Nach dem ersten Song die freundliche Bitte, doch das Echo vom Mikro zu nehmen. Völlig logisch: Dieser Mann braucht keine technische Hilfe. In jeden Ton legt er sein Leben. „I believe in your love“, singt er, mit halb geschlossenen Augen und schmerzvoll verzerrtem Gesicht. „I got the love“, singt er, „strictly reserved for you and me.“ Simple, scheinbar naive Botschaften, vorgetragen mit unbändiger Energie, jede Note ein Bekenntnis.

Dass dieser Abend überhaupt möglich ist, scheint Bradley ehrlich zu erstaunen, immer noch und immer wieder. Er will sich rechtfertigen: „Wisst ihr, ich spiele euch hier nichts vor“, sagt er zwischen zwei Songs. „Manche tun das. Aber ich habe es alles selbst erlebt.“ Die Monate auf der Straße, die zu Jahren werden. Den Tod seines Bruders, erschossen vom eigenen Neffen. Die Zeit des Zweifelns, des Versteckens. Erst jetzt, im Alter, lebt er sie aus, seine Liebe zur Musik, sein Gesangstalent, das er jahrzehntelang verheimlicht hat vor allen Fremden. Und 50 Jahre, nachdem ihn seine Schwester zu seinem ersten Konzert mitgenommen hat, James Brown natürlich, steht er vor diesen ganzen jungen Berlinern mit ihren Schlumpfmützen und sagt: „Ich bin euch unglaublich dankbar. Dafür dass ich hier sein darf. Ich danke euch dafür, dass ihr mit mir durch den Sturm gegangen seid!“

Einer hat ein Fenster geöffnet. Der Geruch des Flusses steigt in den Raum. „Ich fühle mich wie Otis Redding“, sagt Charles Bradley, „wie er da unten am Dock saß.“

Bradley singt seine neuen Soul-Balladen, sechs, sieben Stück, er schleudert sie in den Raum, begleitet nur von einer Akustik-Gitarre und zarter Perkussion. Längst schon ist das kein Gig mehr, es ist eine Messe.

„Why is it so hard to make it in America?“ In einem der eindrücklichsten Songs stellt Bradley die Frage seines Lebens: Warum nur ist es so schwer, es in Amerika zu etwas zu bringen? „In Germany too!“, ruft einer aus der Menge, aber das klingt sofort falsch, fast wie eine Frechheit. Ist das Leben hier schwer, für junge, weiße Mittelklasse-Deutsche? Schwerer als drüben?

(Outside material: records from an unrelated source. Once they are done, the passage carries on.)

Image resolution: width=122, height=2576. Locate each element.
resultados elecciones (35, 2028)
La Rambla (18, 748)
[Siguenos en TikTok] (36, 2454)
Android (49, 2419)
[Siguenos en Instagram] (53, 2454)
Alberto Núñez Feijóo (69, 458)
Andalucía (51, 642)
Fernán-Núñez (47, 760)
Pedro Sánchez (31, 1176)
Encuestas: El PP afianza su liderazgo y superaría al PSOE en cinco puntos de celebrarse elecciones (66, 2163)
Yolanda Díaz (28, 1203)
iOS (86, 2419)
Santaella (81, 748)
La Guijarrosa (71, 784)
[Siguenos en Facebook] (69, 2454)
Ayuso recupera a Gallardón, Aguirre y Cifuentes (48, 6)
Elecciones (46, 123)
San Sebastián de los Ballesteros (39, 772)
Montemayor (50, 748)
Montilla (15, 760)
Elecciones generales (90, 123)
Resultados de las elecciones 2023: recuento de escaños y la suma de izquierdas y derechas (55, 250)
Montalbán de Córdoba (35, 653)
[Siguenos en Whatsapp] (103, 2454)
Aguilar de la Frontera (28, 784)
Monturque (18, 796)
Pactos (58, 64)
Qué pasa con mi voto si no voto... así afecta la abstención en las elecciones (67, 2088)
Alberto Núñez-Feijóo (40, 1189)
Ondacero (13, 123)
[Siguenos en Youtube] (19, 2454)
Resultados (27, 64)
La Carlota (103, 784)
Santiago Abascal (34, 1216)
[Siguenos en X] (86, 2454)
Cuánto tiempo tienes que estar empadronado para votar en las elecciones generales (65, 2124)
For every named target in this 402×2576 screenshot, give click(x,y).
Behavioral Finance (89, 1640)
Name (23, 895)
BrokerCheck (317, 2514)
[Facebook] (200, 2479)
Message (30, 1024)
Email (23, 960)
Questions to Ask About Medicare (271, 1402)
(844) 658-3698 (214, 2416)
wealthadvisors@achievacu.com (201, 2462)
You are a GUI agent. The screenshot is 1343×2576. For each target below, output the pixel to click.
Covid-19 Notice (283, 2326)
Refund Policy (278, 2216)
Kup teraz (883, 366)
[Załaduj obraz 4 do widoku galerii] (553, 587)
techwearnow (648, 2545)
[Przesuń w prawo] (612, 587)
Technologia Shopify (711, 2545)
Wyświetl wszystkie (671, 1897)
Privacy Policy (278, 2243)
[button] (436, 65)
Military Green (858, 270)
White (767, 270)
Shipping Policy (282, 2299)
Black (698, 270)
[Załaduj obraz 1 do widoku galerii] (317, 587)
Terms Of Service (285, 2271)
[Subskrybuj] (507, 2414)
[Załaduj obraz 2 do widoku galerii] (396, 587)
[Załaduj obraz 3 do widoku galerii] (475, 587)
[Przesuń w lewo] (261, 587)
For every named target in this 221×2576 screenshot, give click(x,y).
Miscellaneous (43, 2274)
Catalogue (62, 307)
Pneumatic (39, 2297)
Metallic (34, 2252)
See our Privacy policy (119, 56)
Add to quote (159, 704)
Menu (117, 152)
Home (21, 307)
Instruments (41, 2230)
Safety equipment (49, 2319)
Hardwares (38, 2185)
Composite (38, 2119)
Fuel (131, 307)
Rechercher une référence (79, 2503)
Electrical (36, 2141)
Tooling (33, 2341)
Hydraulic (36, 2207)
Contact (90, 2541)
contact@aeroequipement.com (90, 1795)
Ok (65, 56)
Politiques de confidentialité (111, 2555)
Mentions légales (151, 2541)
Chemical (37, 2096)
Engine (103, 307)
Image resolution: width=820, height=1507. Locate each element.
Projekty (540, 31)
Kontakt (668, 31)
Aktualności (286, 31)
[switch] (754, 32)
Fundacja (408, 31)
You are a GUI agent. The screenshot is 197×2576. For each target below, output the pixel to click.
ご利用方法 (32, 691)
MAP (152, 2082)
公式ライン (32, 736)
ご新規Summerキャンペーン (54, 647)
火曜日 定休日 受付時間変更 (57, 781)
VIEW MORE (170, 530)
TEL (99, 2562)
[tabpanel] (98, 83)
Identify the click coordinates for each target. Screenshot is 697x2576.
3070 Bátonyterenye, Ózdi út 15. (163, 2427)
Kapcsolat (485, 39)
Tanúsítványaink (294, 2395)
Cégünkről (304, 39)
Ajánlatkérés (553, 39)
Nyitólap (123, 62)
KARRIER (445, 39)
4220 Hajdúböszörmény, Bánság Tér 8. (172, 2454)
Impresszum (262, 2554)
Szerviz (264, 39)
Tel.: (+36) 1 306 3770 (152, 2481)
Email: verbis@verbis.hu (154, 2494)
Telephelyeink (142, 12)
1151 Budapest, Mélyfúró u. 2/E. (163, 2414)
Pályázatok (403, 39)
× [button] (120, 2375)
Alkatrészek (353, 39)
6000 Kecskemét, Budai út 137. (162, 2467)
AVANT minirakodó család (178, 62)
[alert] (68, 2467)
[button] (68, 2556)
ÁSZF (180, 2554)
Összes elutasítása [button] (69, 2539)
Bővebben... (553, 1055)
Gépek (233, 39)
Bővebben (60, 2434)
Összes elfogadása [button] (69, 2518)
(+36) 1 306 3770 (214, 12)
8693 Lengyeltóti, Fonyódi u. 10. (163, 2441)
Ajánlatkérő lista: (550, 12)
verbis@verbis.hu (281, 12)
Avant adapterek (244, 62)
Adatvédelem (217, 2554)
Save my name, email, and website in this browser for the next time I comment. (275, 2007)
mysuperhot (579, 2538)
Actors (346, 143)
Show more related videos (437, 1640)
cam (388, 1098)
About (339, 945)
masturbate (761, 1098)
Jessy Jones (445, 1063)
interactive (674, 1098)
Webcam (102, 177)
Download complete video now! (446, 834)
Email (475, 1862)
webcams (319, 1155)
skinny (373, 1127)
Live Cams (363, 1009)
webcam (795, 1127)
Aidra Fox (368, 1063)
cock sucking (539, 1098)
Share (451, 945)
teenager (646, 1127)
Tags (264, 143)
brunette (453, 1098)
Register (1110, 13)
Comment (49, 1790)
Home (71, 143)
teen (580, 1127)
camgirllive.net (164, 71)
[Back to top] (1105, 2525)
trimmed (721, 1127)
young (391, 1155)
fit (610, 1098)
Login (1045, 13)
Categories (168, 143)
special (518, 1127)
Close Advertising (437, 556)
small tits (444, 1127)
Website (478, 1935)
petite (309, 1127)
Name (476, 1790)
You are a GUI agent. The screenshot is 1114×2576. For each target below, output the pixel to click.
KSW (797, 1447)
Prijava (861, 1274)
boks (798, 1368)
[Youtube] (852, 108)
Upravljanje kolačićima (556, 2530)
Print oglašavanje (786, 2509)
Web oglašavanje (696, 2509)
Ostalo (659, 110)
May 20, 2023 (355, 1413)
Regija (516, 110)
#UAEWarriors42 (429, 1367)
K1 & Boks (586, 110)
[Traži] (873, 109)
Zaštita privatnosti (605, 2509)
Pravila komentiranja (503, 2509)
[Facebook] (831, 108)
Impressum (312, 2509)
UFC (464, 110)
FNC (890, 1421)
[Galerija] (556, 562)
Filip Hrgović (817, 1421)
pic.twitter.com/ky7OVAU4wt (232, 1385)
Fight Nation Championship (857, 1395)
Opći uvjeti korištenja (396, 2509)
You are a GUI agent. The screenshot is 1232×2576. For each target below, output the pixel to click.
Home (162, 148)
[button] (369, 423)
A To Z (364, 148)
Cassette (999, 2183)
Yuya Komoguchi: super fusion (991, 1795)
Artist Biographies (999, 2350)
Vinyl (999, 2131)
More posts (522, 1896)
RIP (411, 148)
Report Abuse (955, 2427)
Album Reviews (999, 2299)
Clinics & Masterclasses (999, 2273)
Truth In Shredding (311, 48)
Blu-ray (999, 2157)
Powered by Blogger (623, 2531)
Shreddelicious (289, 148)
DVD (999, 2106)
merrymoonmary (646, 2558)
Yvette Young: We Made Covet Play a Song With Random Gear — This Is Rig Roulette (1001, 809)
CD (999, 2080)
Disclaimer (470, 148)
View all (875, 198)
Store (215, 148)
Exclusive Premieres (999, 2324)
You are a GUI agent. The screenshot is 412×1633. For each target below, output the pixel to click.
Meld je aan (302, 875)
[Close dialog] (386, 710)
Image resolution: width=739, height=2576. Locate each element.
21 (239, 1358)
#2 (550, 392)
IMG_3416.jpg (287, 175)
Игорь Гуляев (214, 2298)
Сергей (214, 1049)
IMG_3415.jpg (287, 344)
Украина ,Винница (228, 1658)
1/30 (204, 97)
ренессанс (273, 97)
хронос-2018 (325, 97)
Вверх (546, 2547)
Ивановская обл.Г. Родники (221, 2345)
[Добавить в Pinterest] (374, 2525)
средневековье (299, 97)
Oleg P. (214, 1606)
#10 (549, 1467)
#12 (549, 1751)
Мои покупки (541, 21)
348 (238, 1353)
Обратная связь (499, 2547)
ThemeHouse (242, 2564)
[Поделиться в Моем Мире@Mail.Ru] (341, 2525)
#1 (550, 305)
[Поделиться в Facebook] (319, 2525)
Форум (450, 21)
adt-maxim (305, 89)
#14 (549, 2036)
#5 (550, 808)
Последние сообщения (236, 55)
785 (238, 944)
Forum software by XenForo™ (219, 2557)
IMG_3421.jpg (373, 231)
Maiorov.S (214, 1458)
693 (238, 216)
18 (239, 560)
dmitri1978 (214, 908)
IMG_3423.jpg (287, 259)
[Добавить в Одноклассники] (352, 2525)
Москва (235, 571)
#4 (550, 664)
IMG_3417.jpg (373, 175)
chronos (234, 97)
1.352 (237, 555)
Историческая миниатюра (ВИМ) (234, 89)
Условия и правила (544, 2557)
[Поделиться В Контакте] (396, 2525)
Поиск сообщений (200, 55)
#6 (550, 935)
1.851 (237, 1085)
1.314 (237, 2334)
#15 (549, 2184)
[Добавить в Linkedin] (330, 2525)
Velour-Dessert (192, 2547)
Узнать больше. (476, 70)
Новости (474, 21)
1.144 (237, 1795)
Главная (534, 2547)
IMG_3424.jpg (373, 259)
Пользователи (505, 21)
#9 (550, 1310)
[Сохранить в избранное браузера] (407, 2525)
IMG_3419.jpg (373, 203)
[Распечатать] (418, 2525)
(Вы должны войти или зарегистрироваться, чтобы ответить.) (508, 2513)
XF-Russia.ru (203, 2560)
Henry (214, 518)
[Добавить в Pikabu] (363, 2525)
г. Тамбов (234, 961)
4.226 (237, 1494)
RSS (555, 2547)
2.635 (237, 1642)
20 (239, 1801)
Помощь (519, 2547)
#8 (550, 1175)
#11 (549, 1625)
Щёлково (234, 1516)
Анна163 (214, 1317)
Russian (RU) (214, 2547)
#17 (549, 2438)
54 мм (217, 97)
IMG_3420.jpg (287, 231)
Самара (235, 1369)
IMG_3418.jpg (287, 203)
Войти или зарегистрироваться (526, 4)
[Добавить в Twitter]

Bradley aber reagiert sanft: „Ja, du hast recht, Bruder“, sagt er, „die Leute haben es heute überall auf der Welt schwer. Weil es so schwer ist, auf die Seele zu hören.“ Die Menge raunt zustimmend. Und dann singt Charles Bradley davon, wie einfach es eigentlich sein sollte, es in dem Land zu schaffen, aus dem er stammt. Und singt die Zeile, die er selbst widerlegt hat: „Looks like nothing’s gonna change.“

Das Erstaunlichste aber kommt nach den Songs. Die letzten Akkorde sind kaum verklungen, da steigt Bradley hinunter zu seinem Publikum. Er beginnt, die Leute zu umarmen. Er will, so scheint es, wirklich jedem persönlich danken. Fängt vorne an, arbeitet sich nach hinten durch. Dutzende Umarmungen, jede einzelne fest und lange. Und die Menschen stehen schier Schlange, lächeln ihn mit großen Augen an, strecken ihre Arme aus, hier, mich auch! Sie reißen sich darum, diesen Mann zu drücken. Als hofften sie, dass etwas von seiner Zuversicht, seiner weisen Ruhe auf sie abperlt. Smartphones erleuchten den Raum. Bradley ist fast ganz hinten angelangt. Ein besonderer Moment, nicht nur für ihn, man spürt das. Die große Sehnsucht der Twentysomethings nach ein bisschen Nähe. Woher kommt die, wieso bricht sie jetzt so unvermittelt hervor? Die Seele kann man nicht liken, vielleicht ist es das.